Rewrite the records below, putting "Screen size" wherever "Image resolution" appears and leaving everything else unchanged.

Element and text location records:

· · · · ·

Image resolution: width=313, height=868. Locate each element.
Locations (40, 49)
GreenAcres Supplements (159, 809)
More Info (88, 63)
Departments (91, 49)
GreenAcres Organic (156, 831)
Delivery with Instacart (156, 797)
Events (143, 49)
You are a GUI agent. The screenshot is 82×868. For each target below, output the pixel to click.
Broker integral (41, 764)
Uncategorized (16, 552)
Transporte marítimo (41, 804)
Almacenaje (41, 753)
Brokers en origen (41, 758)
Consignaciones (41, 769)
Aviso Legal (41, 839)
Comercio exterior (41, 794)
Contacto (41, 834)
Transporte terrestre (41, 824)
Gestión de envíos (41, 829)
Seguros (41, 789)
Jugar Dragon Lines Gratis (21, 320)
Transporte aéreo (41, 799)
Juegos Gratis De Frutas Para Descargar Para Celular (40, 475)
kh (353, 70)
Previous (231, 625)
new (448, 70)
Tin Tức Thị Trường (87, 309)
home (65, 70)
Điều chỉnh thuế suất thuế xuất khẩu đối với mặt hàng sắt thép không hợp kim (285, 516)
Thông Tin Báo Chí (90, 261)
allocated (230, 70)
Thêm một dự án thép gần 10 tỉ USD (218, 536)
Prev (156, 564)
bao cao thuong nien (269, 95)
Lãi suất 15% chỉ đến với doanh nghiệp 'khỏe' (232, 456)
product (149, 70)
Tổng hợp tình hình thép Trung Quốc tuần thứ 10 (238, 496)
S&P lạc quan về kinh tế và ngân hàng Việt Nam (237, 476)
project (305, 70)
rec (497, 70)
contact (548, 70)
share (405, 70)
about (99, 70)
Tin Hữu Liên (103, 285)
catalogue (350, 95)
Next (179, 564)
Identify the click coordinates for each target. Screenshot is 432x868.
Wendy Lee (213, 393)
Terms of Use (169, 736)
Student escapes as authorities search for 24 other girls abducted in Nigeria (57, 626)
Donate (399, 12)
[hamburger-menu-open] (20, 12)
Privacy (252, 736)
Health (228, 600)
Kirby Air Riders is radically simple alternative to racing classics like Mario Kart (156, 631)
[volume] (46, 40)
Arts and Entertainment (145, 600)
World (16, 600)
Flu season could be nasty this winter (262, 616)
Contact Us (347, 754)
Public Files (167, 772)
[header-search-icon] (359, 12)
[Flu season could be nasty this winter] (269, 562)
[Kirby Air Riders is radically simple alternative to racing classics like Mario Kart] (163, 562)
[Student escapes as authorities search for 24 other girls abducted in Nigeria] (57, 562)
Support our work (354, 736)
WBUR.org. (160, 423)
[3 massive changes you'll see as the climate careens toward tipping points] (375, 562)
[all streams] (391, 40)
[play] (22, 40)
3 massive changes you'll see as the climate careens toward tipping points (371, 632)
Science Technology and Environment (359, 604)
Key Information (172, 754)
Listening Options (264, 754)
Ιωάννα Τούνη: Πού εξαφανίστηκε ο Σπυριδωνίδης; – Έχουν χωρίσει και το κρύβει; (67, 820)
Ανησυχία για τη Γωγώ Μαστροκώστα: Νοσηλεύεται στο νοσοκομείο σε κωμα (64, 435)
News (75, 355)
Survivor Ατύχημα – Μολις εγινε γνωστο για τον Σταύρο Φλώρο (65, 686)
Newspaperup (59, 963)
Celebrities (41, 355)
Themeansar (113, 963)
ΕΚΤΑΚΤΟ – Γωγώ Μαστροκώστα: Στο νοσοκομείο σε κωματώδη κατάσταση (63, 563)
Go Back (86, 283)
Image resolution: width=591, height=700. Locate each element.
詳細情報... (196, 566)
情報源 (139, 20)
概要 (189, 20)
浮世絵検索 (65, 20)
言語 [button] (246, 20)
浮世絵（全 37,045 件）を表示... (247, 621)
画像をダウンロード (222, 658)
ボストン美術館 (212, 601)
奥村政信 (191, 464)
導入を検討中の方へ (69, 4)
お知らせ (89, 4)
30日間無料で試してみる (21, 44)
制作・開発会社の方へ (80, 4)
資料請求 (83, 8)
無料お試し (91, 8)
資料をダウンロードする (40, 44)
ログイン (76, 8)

· · · · ·

● ANSWER TO THE PROBLEM:
Screen size: width=313, height=868. Locate each element.
Locations (40, 49)
GreenAcres Supplements (159, 809)
More Info (88, 63)
Departments (91, 49)
GreenAcres Organic (156, 831)
Delivery with Instacart (156, 797)
Events (143, 49)
You are a GUI agent. The screenshot is 82×868. For each target below, output the pixel to click.
Broker integral (41, 764)
Uncategorized (16, 552)
Transporte marítimo (41, 804)
Almacenaje (41, 753)
Brokers en origen (41, 758)
Consignaciones (41, 769)
Aviso Legal (41, 839)
Comercio exterior (41, 794)
Contacto (41, 834)
Transporte terrestre (41, 824)
Gestión de envíos (41, 829)
Seguros (41, 789)
Jugar Dragon Lines Gratis (21, 320)
Transporte aéreo (41, 799)
Juegos Gratis De Frutas Para Descargar Para Celular (40, 475)
kh (353, 70)
Previous (231, 625)
new (448, 70)
Tin Tức Thị Trường (87, 309)
home (65, 70)
Điều chỉnh thuế suất thuế xuất khẩu đối với mặt hàng sắt thép không hợp kim (285, 516)
Thông Tin Báo Chí (90, 261)
allocated (230, 70)
Thêm một dự án thép gần 10 tỉ USD (218, 536)
Prev (156, 564)
bao cao thuong nien (269, 95)
Lãi suất 15% chỉ đến với doanh nghiệp 'khỏe' (232, 456)
product (149, 70)
Tổng hợp tình hình thép Trung Quốc tuần thứ 10 (238, 496)
S&P lạc quan về kinh tế và ngân hàng Việt Nam (237, 476)
project (305, 70)
rec (497, 70)
contact (548, 70)
share (405, 70)
about (99, 70)
Tin Hữu Liên (103, 285)
catalogue (350, 95)
Next (179, 564)
Identify the click coordinates for each target. Screenshot is 432x868.
Wendy Lee (213, 393)
Terms of Use (169, 736)
Student escapes as authorities search for 24 other girls abducted in Nigeria (57, 626)
Donate (399, 12)
[hamburger-menu-open] (20, 12)
Privacy (252, 736)
Health (228, 600)
Kirby Air Riders is radically simple alternative to racing classics like Mario Kart (156, 631)
[volume] (46, 40)
Arts and Entertainment (145, 600)
World (16, 600)
Flu season could be nasty this winter (262, 616)
Contact Us (347, 754)
Public Files (167, 772)
[header-search-icon] (359, 12)
[Flu season could be nasty this winter] (269, 562)
[Kirby Air Riders is radically simple alternative to racing classics like Mario Kart] (163, 562)
[Student escapes as authorities search for 24 other girls abducted in Nigeria] (57, 562)
Support our work (354, 736)
WBUR.org. (160, 423)
[3 massive changes you'll see as the climate careens toward tipping points] (375, 562)
[all streams] (391, 40)
[play] (22, 40)
3 massive changes you'll see as the climate careens toward tipping points (371, 632)
Science Technology and Environment (359, 604)
Key Information (172, 754)
Listening Options (264, 754)
Ιωάννα Τούνη: Πού εξαφανίστηκε ο Σπυριδωνίδης; – Έχουν χωρίσει και το κρύβει; (67, 820)
Ανησυχία για τη Γωγώ Μαστροκώστα: Νοσηλεύεται στο νοσοκομείο σε κωμα (64, 435)
News (75, 355)
Survivor Ατύχημα – Μολις εγινε γνωστο για τον Σταύρο Φλώρο (65, 686)
Newspaperup (59, 963)
Celebrities (41, 355)
Themeansar (113, 963)
ΕΚΤΑΚΤΟ – Γωγώ Μαστροκώστα: Στο νοσοκομείο σε κωματώδη κατάσταση (63, 563)
Go Back (86, 283)
Screen size: width=591, height=700. Locate each element.
詳細情報... (196, 566)
情報源 (139, 20)
概要 (189, 20)
浮世絵検索 (65, 20)
言語 [button] (246, 20)
浮世絵（全 37,045 件）を表示... (247, 621)
画像をダウンロード (222, 658)
ボストン美術館 (212, 601)
奥村政信 (191, 464)
導入を検討中の方へ (69, 4)
お知らせ (89, 4)
30日間無料で試してみる (21, 44)
制作・開発会社の方へ (80, 4)
資料請求 (83, 8)
無料お試し (91, 8)
資料をダウンロードする (40, 44)
ログイン (76, 8)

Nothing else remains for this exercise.